Es fácil explicar por qué hay que invertir recursos públicos
en la creación de empleo. O en el medio ambiente. O en la educación y sanidad. Y
es sencilla tarea porque éstas son cuestiones tangibles. La faena se complica cuando
hablamos de defender la inversión de recursos públicos en algo tan intangible
como es la cultura. En los últimos años la dificultad para explicarnos nos ha
llevado a hacer trampas: hemos mutado lo intangible en tangible pues lo que es
concreto es más fácil de salvaguardar. Y así hemos argumentado, por ejemplo,
que el sector cultural en nuestro país genera el tres por ciento del Producto
Interior Bruto dando trabajo a medio millón largo de personas. O que el
turismo cultural genera 6.000 millones de euros al año. Todo ello es cierto, sí. Pero la cultura va mucho
más allá. La gente de la cultura lo
sabe.
Hace ya más de una década que "la ONU de las ciudades" (la CGLU) dejaba constancia en diversos documentos (la Agenda XXI de la Cultura, entre otros)
que la cultura es el cuarto pilar del desarrollo sostenible de cualquier
comunidad.
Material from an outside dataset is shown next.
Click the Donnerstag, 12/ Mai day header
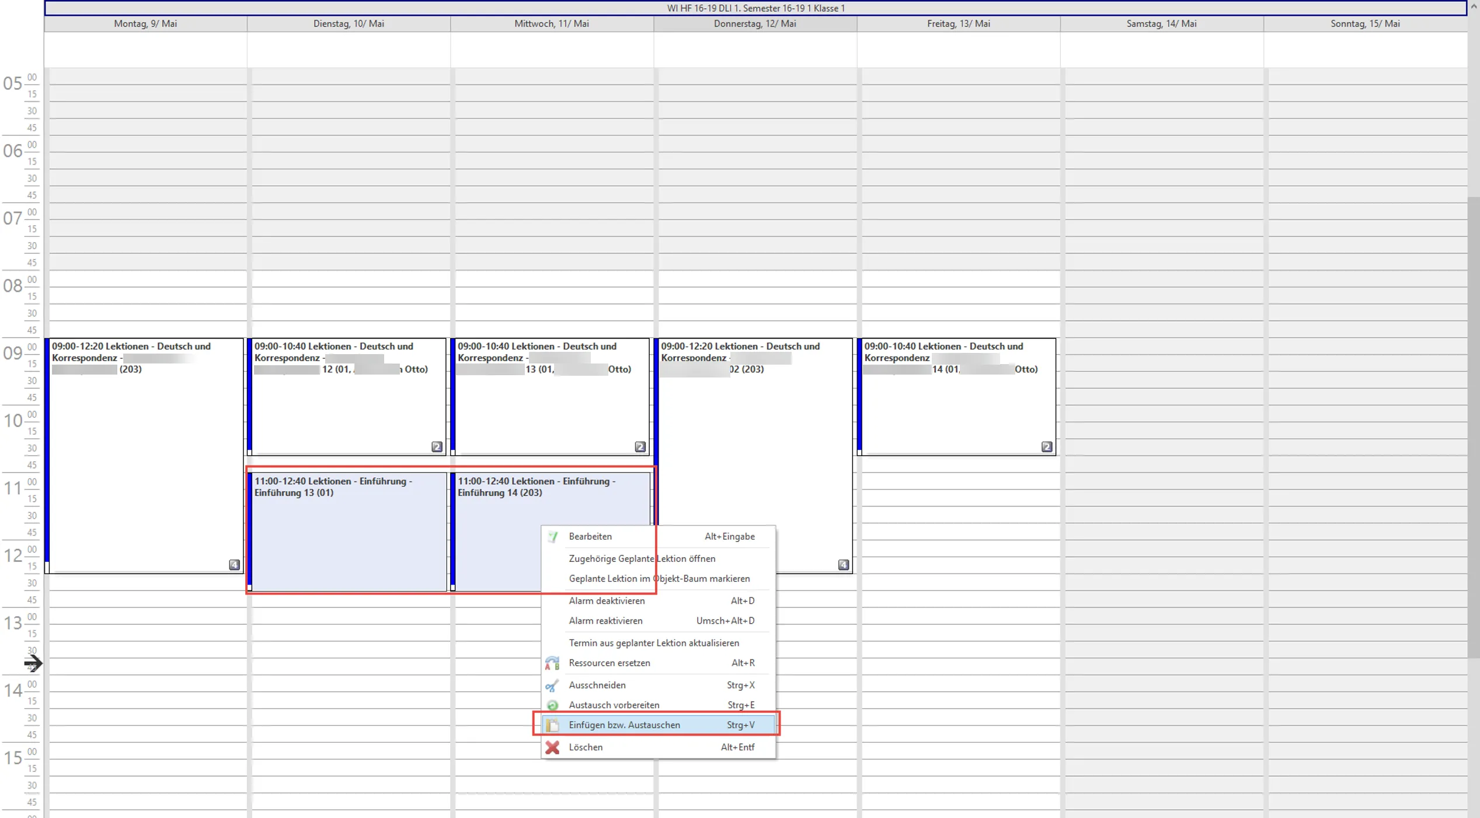This screenshot has height=818, width=1480. click(x=755, y=24)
Porque los desafíos a los que nos enfrentamos –o nos enfrentaremos
en el futuro- no se solucionan desde los otros tres pilares: el económico, el
social y el medioambiental. Es decir, las tres dimensiones más visibles de
nuestra sociedad, más tangibles, no sirven para resolver el cúmulo de problemáticas
que estamos viviendo. Ahí es donde entra la cultura. Como una intangible luz
que nos permite ver -y quizá resolver- los oscuros problemas sociales, medioambientales
y económicos en los que estamos inmersos. Con la luz de la cultura –llámese
conocimiento- podemos entender quiénes somos y hacia dónde queremos ir. Y lo
que también es muy significativo: nos lleva a admitir que todos estamos de paso
por estos mundos pero debemos trabajar para legar algo decente a las
generaciones que vienen detrás nuestro. El mundo, por lo tanto, no deja de ser
una obra de arte colectiva en la que todas las personas que lo habitamos
colaboramos en su construcción. O destrucción. Sólo desde la cultura podemos
comprender el esfuerzo que tenemos que hacer en aras de que esta obra pueda ser
disfrutada por nuestros descendientes: trabajar para el futuro, eso es cultura.
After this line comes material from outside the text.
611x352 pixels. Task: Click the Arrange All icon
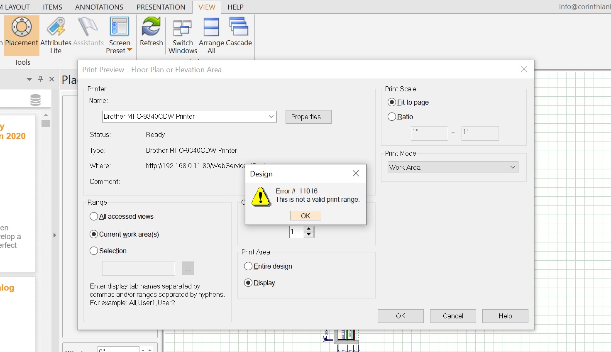click(211, 27)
Admitamos que son los desajustes culturales los que generan la
mayoría de los problemas que nos dejan atenazados en el sofá mientras
observamos su despliegue en los noticiarios televisivos: terrorismo, barbarie,
guerras…
Es por esto que todos los gobiernos tienen que integrar la
perspectiva cultural en sus políticas. ¿Cómo se hace eso? Queda claro que no se
puede apostar por una cultura que forja adormecimiento y escapismo. La cultura no es un somnífero. La política tiene que descubrir en la sociedad
qué focos de conocimiento existen y abonarlos. Su labor no es fabricar cultura
sino regarla. La cultura surge de la ciudadanía. Y el problema de esta ciudad
en concreto es que las regaderas han estado estos últimos años secas. O regando lo que no hay que regar. La cultura, en definitiva, es un servicio social. Hacia ahí hay que dirigir el agua institucional.